Erfinder der Nachhaltigkeit

„Es dürfen nicht mehr Bäume gefällt werden, als neue Bäume nachwachsen“

HANS CARL VON CARLOWITZ

Nachhaltig einkaufen, nachhaltig in Urlaub fahren, nachhaltig essen: Der Begriff der Nachhaltigkeit hat längst den Mainstream erreicht.

Doch Nachhaltigkeit ist nicht etwa ein Hype unserer Zeit. Die Geschichte des weltweit diskutierten Begriffs führt zurück ins barocke Sachsen, zu dem Adeligen Hans Carl von Carlowitz. Er wurde 1645 im Erzgebirge geboren und veröffentlichte zu Ostern 1713 sein Werk „Sylvicultura oeconomica“, in dem zum ersten Mal von der „nachhaltenden Nutzung der Wälder“ die Rede ist.

Zum 300. Jahrestag der Buchveröffentlichung erinnerte am gestrigen Montag ein Symposium im Bundeskanzleramt an den Urvater der Nachhaltigkeit .

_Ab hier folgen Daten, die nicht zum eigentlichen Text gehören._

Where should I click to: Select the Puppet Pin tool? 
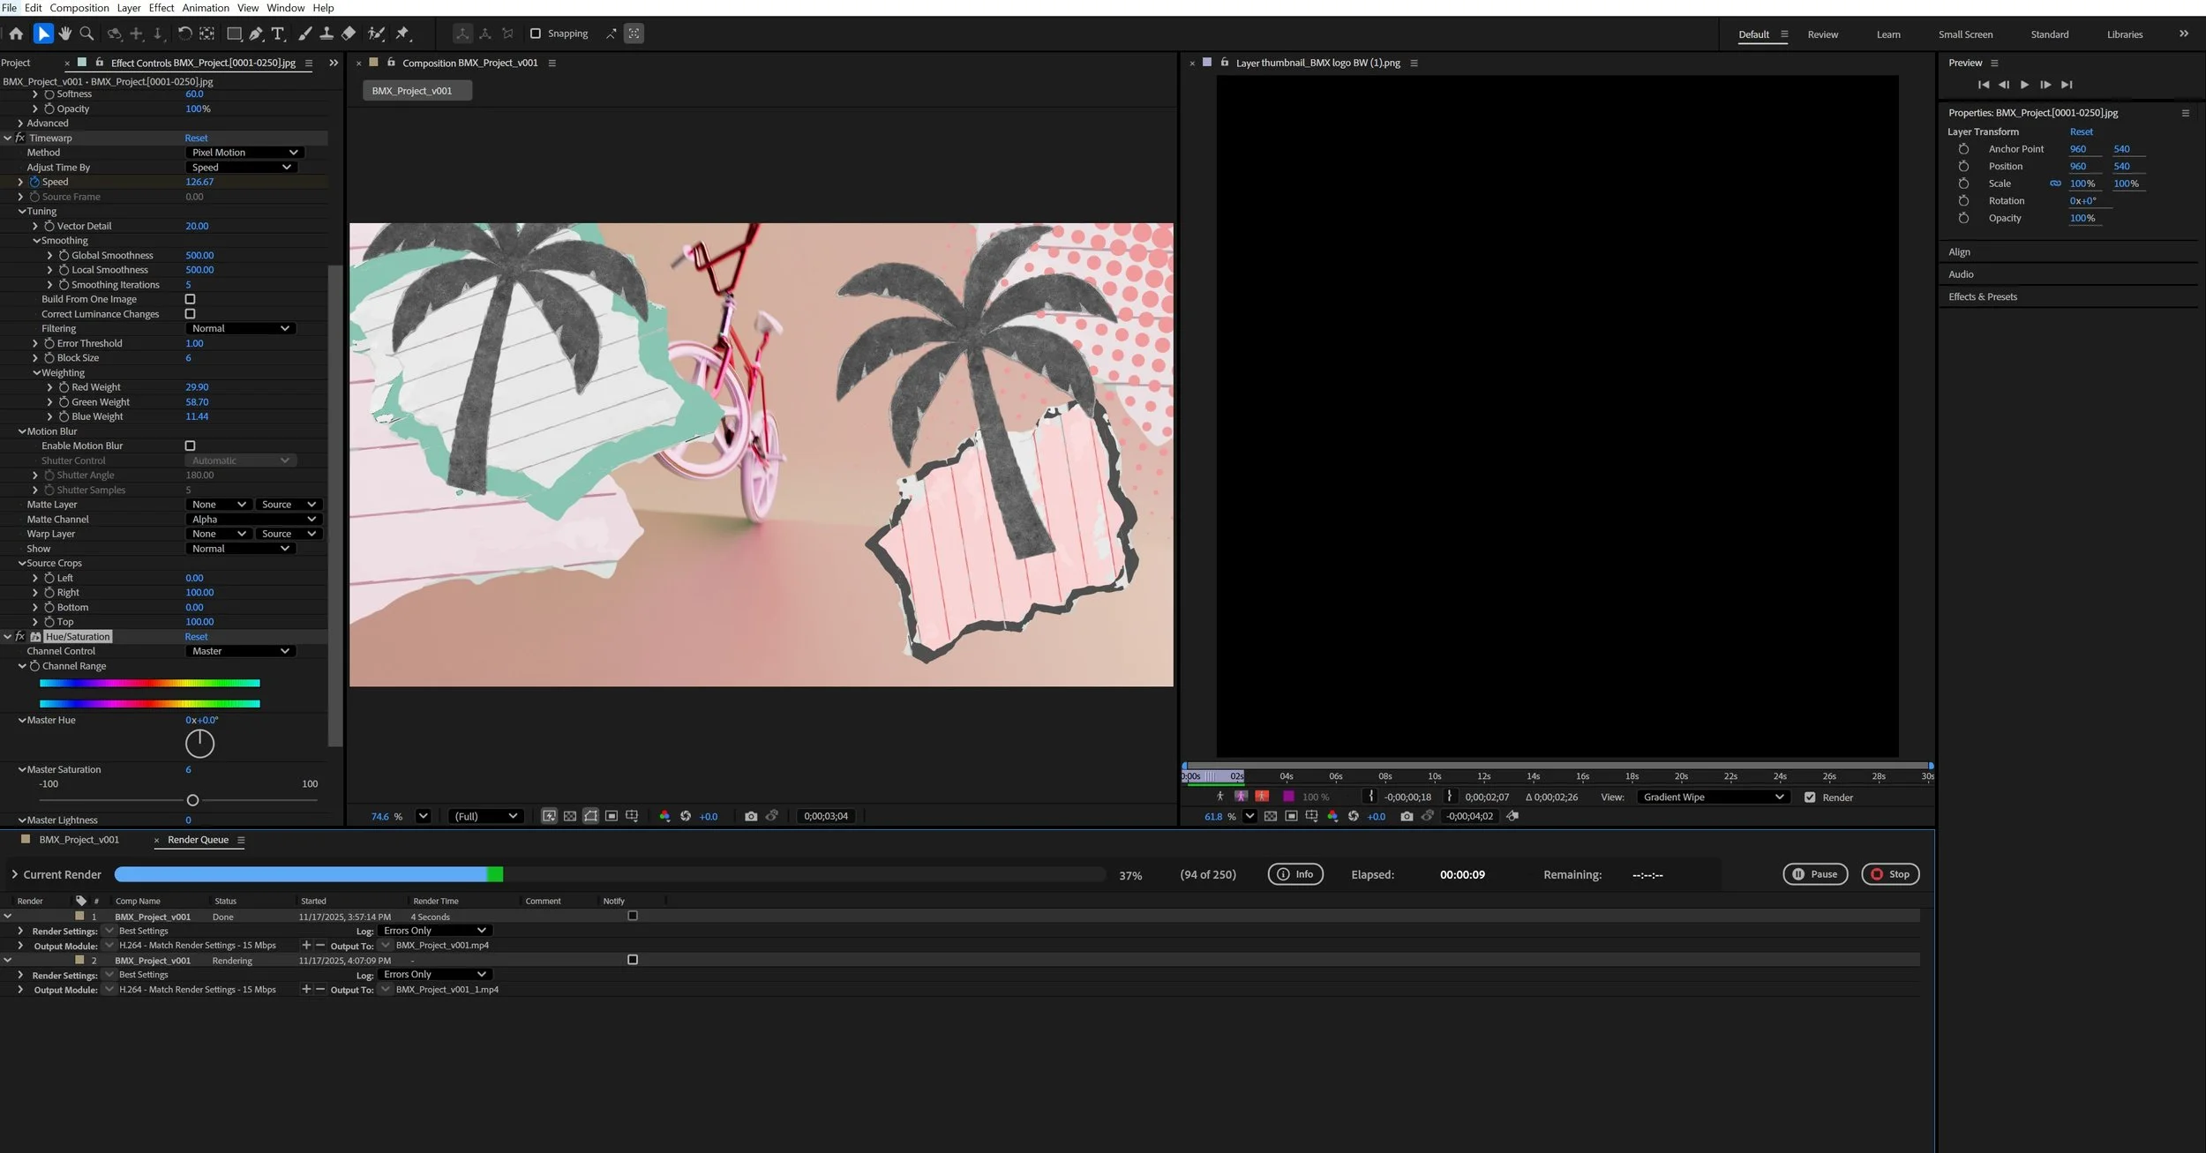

Nach seinem Studium der Rechts- und Naturwissenschaften brach der gerade mal 20-jährige von Carlowitz zu einer mehrjährigen Reise durch Europa auf. Überall war er mit demselben Problem konfrontiert: dem Holzmangel. Holz war das Erdöl der damaligen Zeit, also der wichtigste Rohstoff und Energielieferant. Es wurde gebraucht für den Aufbau der wachsenden Städte, den Bau von Handelsflotten oder den Bergbau. Der im Erzgebirge so wichtige Silberbergbau verschlang allein durch den Betrieb der Schmelzöfen Unmengen des knapp werdenden Rohstoffes. Jahrhundertelang hatte man die umliegenden Wälder übernutzt, so dass nur noch Kahlflächen und kleine Restwälder übrig blieben.

Carlowitz kritisierte den Raubbau an der Natur und die Ausrichtung des Wirtschaftens auf kurzfristige Gewinne. Das vor 300 Jahren veröffentlichte Buch ist damit aktueller denn je. Mit seinem Werk prägte der Oberberghauptmann den Grundsatz, dass nicht mehr Bäume gefällt werden dürfen, als neue nachwachsen. Er forderte daher auch ein konsequentes Aufforsten der Wälder.

Der von Hans Carl von Carlowitz geprägte Begriff der nachhaltigen Forstwirtschaft entwickelte sich über die Jahrhunderte weiter und beschränkt sich heute nicht mehr nur auf Umweltschutz, sondern verbindet wirtschaftlichen Fortschritt mit sozialer Gerechtigkeit.

Heute ist rund ein Drittel des Bundesgebiets bewaldet. Die Fläche habe laut dem Deutschen Forstverein in den letzten 40 Jahren um eine Million Hektar zugenommen – etwa die Fläche von 1,4 Millionen Fußballfeldern. Auch ein Resultat der nachhaltigen Forstwirtschaft.